*Dataset items*
::::

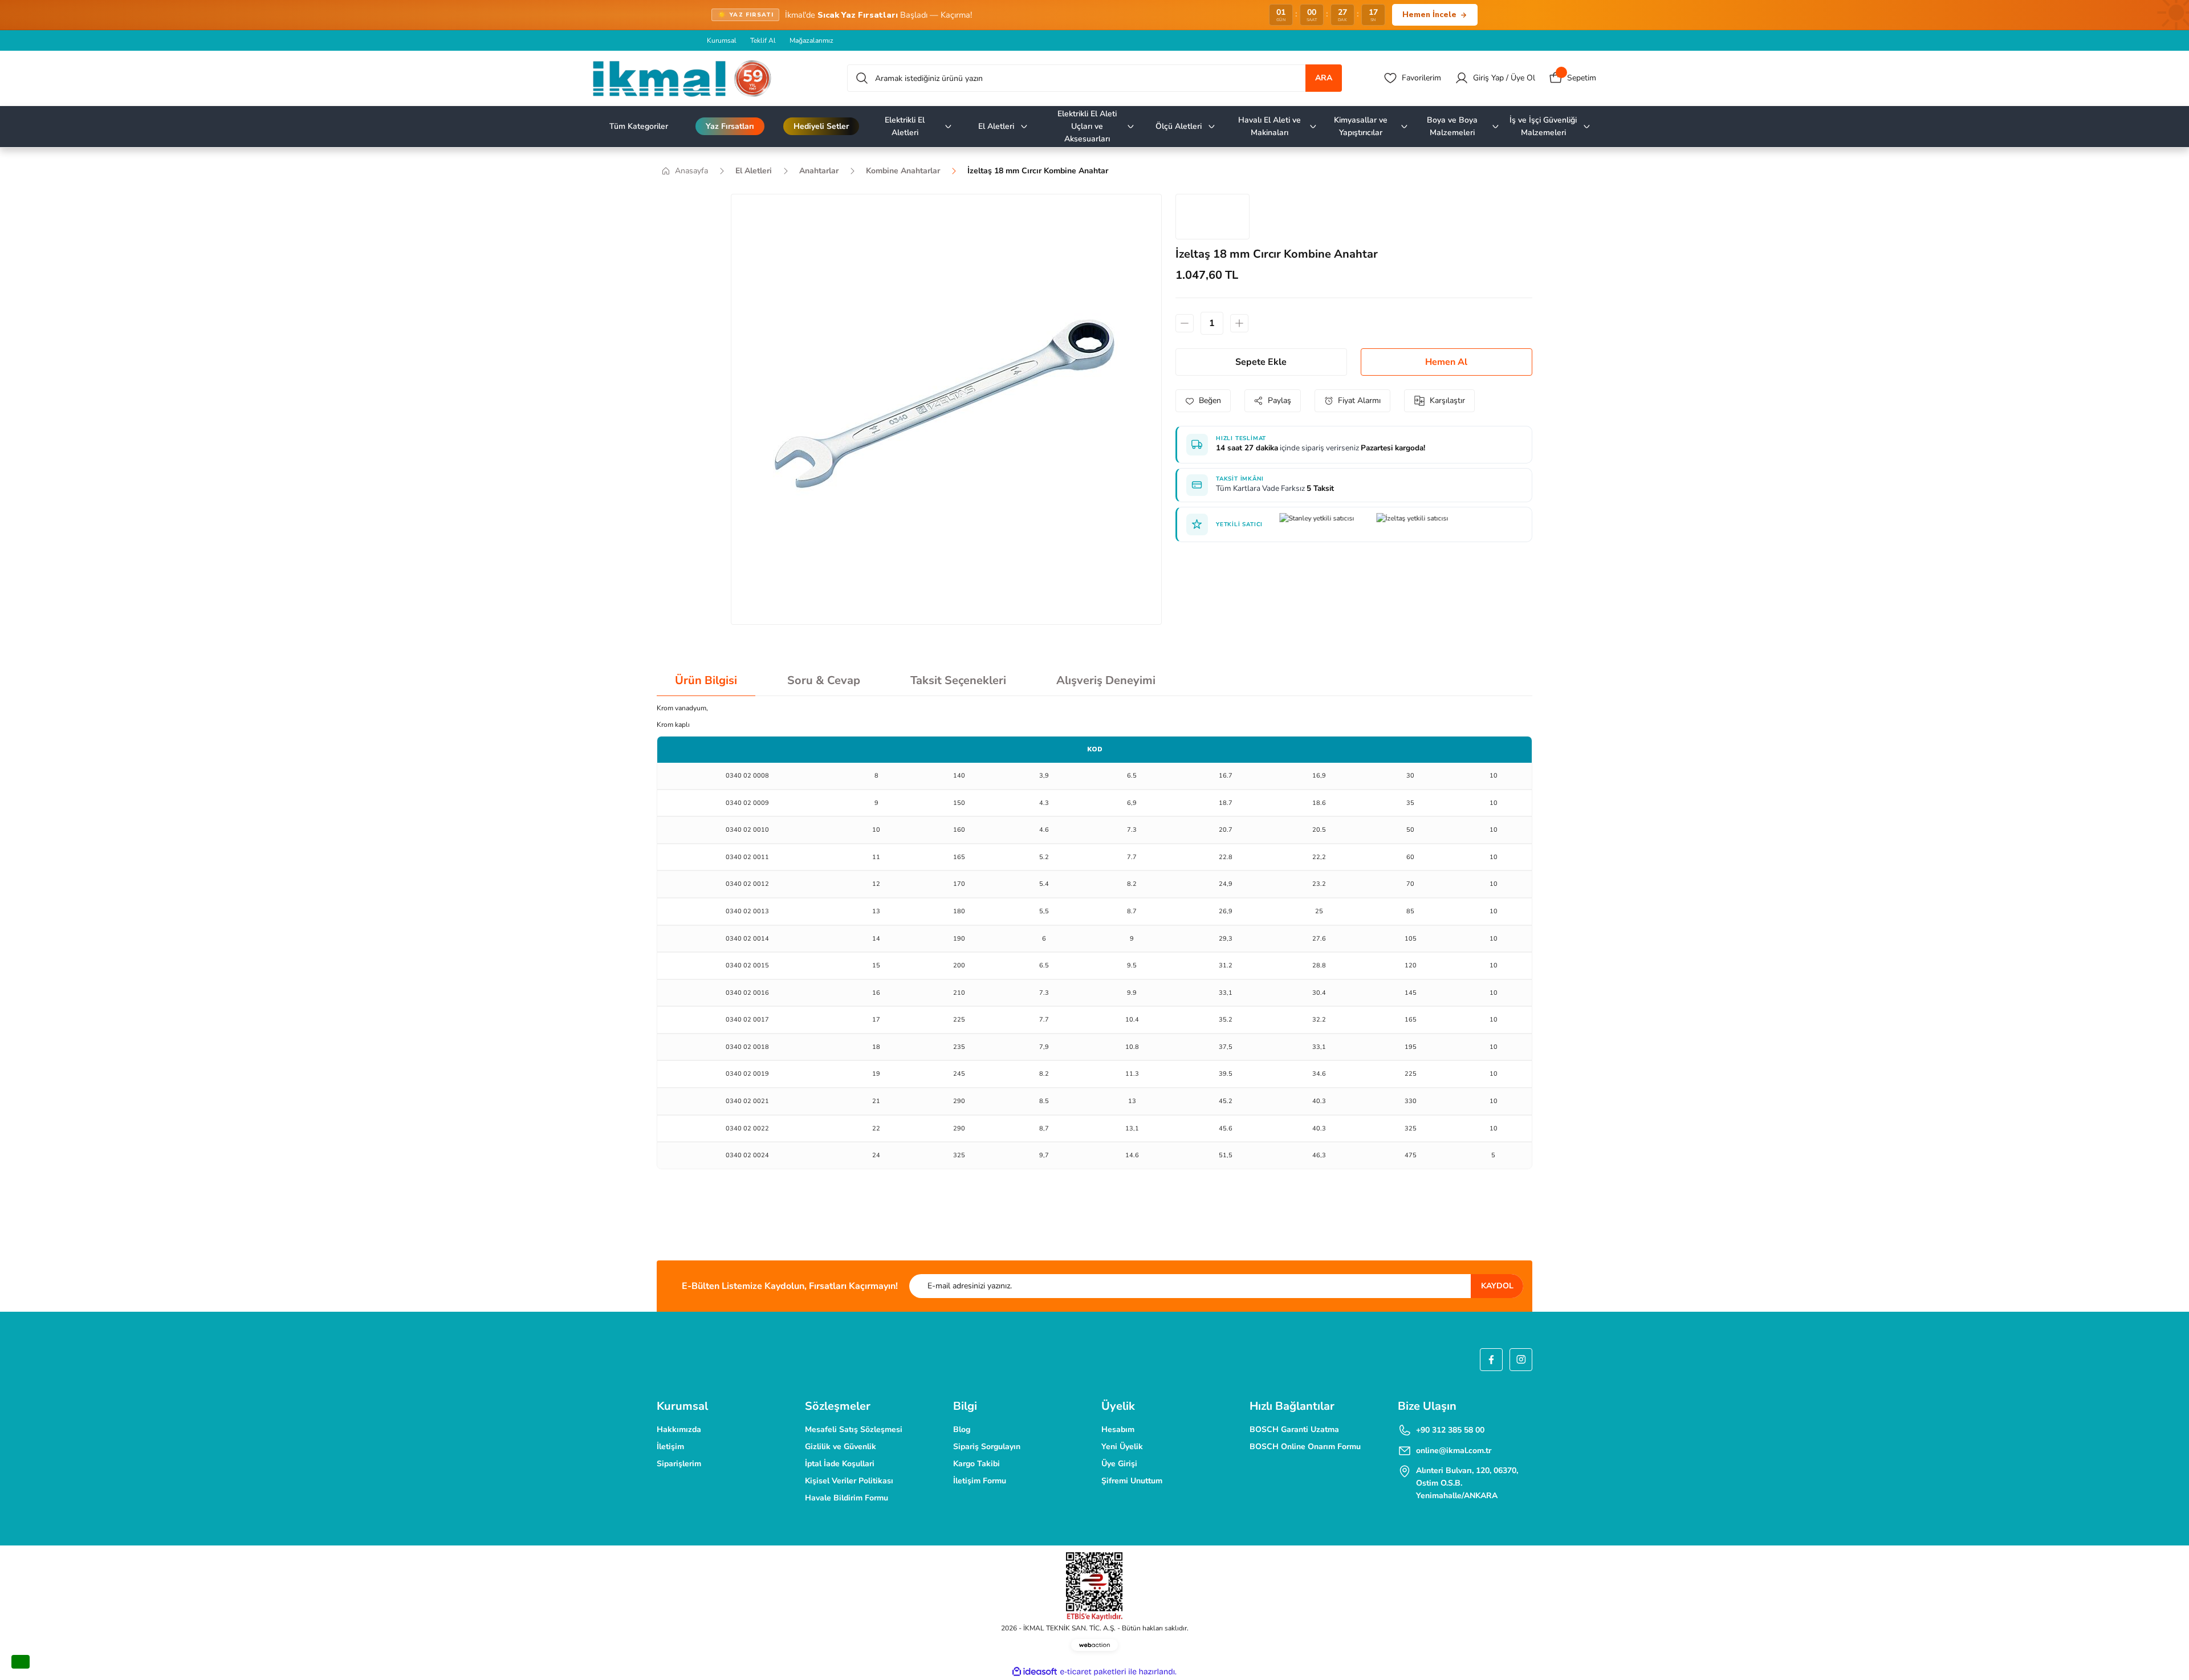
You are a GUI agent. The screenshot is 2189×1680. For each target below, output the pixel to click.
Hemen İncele (1429, 14)
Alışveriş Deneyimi (1105, 680)
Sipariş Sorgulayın (986, 1446)
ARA (1323, 77)
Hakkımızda (679, 1429)
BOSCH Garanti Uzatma (1294, 1429)
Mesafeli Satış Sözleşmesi (853, 1429)
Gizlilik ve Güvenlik (840, 1446)
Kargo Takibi (976, 1463)
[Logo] (682, 78)
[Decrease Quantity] (1184, 323)
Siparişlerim (679, 1463)
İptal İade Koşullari (839, 1463)
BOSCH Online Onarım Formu (1305, 1446)
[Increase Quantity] (1239, 323)
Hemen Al (1446, 362)
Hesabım (1117, 1429)
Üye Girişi (1119, 1463)
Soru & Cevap (823, 680)
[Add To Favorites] (1203, 400)
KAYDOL (1497, 1285)
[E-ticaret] (1093, 1672)
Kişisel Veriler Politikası (849, 1480)
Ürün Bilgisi (706, 680)
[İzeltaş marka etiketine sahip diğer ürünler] (1212, 216)
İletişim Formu (979, 1480)
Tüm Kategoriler (638, 126)
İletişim (670, 1446)
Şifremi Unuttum (1131, 1480)
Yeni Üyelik (1122, 1446)
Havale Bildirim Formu (846, 1497)
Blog (961, 1429)
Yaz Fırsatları (730, 126)
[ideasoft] (1034, 1671)
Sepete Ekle (1261, 362)
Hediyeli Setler (821, 126)
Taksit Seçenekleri (958, 680)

::::

*Exercise*
Each line above should be returned exactly as it stands, minus any pictures.

*Answer to this problem*
You are a GUI agent. The screenshot is 2189×1680. For each target below, output the pixel to click.
Hemen İncele (1429, 14)
Alışveriş Deneyimi (1105, 680)
Sipariş Sorgulayın (986, 1446)
ARA (1323, 77)
Hakkımızda (679, 1429)
BOSCH Garanti Uzatma (1294, 1429)
Mesafeli Satış Sözleşmesi (853, 1429)
Gizlilik ve Güvenlik (840, 1446)
Kargo Takibi (976, 1463)
[Logo] (682, 78)
[Decrease Quantity] (1184, 323)
Siparişlerim (679, 1463)
İptal İade Koşullari (839, 1463)
BOSCH Online Onarım Formu (1305, 1446)
[Increase Quantity] (1239, 323)
Hemen Al (1446, 362)
Hesabım (1117, 1429)
Üye Girişi (1119, 1463)
Soru & Cevap (823, 680)
[Add To Favorites] (1203, 400)
KAYDOL (1497, 1285)
[E-ticaret] (1093, 1672)
Kişisel Veriler Politikası (849, 1480)
Ürün Bilgisi (706, 680)
[İzeltaş marka etiketine sahip diğer ürünler] (1212, 216)
İletişim Formu (979, 1480)
Tüm Kategoriler (638, 126)
İletişim (670, 1446)
Şifremi Unuttum (1131, 1480)
Yeni Üyelik (1122, 1446)
Havale Bildirim Formu (846, 1497)
Blog (961, 1429)
Yaz Fırsatları (730, 126)
[ideasoft] (1034, 1671)
Sepete Ekle (1261, 362)
Hediyeli Setler (821, 126)
Taksit Seçenekleri (958, 680)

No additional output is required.